The bike’s overall design is hinted at in an innocuous-sounding patent titled “Hollow-welded assembled frame structure”, which refers to a fairly technical aspect of how a steel trellis frame can be made.

What’s interesting about the patent isn’t so much the technology it describes but the chassis that’s illustrated in its accompanying drawings. Looking Ducati-esque, it’s wrapped around a motor that appears to be the VFR’s 800cc VTEC V4.

Although the engine is shown only as a simplified outline, since the patent is mainly concerned with the frame, the shape closely matches that of the VFR’s engine and importantly the engine mounts, which define the shape of the chassis, are in exactly the same places.

The frame design is the work of Keisuke Kishikawa, who was the man behind the steel tubular frame of the NC700 series, and Masashi Hagimoto, who’s had a hand in various Honda frames, including the still-born, alloy-framed Moto2 racer.

The idea of slotting the VFR engine into a naked street bike makes a huge amount of sense in the current market.

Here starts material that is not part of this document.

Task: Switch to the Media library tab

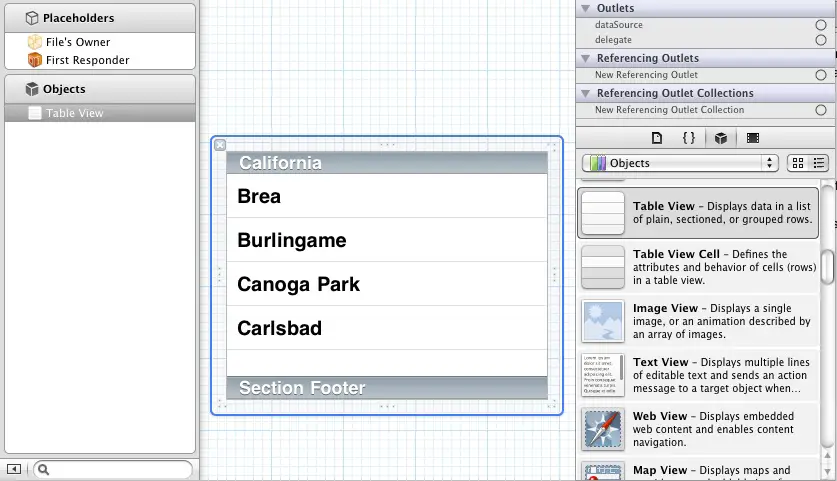Action: [753, 138]
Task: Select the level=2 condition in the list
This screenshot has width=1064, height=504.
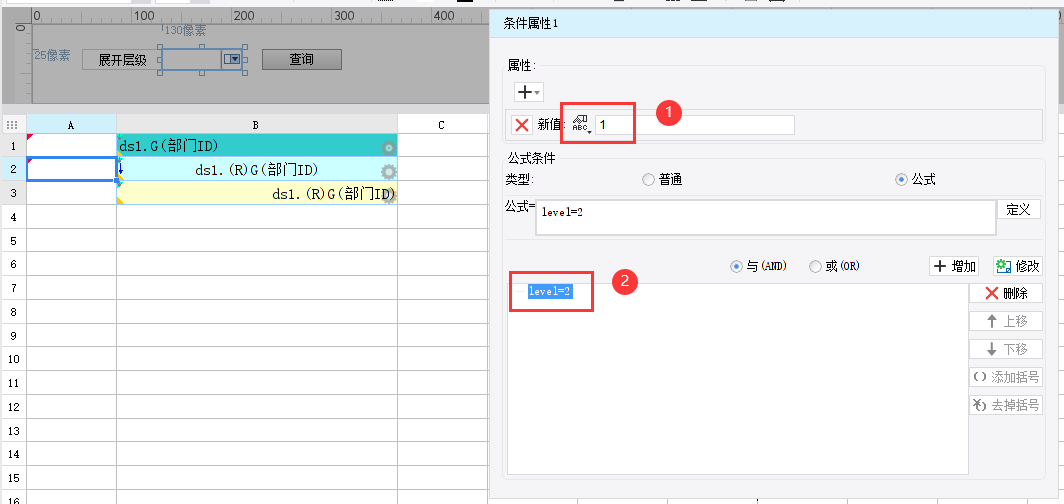Action: 550,291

Such machines have been doing relatively well in sales terms, at least compared to the slump in the sports bike market, with the Triumph Street Triple in particular – along with the ever-popular Ducati Monster – showing that there’s a desire for stylish, relatively inexpensive naked bikes, especially if they steer clear of conventional inline-four engines.

Yamaha’s recently-announced three-cylinder, 850cc MT-09 is the first Japanese bike to be targeted at that Street Triple market.

Outright performance isn’t the key in the naked bike market – most of the protagonists hover a little above the 100bhp mark. That’s largely because the country where this style of machine is most popular is France, where the law still restricts all bikes to 106bhp.

Honda’s 800cc V4 is on the money, power-wise, making 108bhp in the VFR and 101bhp in the Crossrunner. It’s also ideal because it’s not a conventional
inline-four, offering more midrange and character than the more common design.

While a complex engine when compared to inline motors – even ignoring the VTEC system that disables eight of the valves at low revs, there are two sets of cylinder heads and all their associated gubbins where an inline motor has just one – Honda has been making it for so long that it amortised its development costs years ago, allowing it to be financially competitive with newer, simpler engines.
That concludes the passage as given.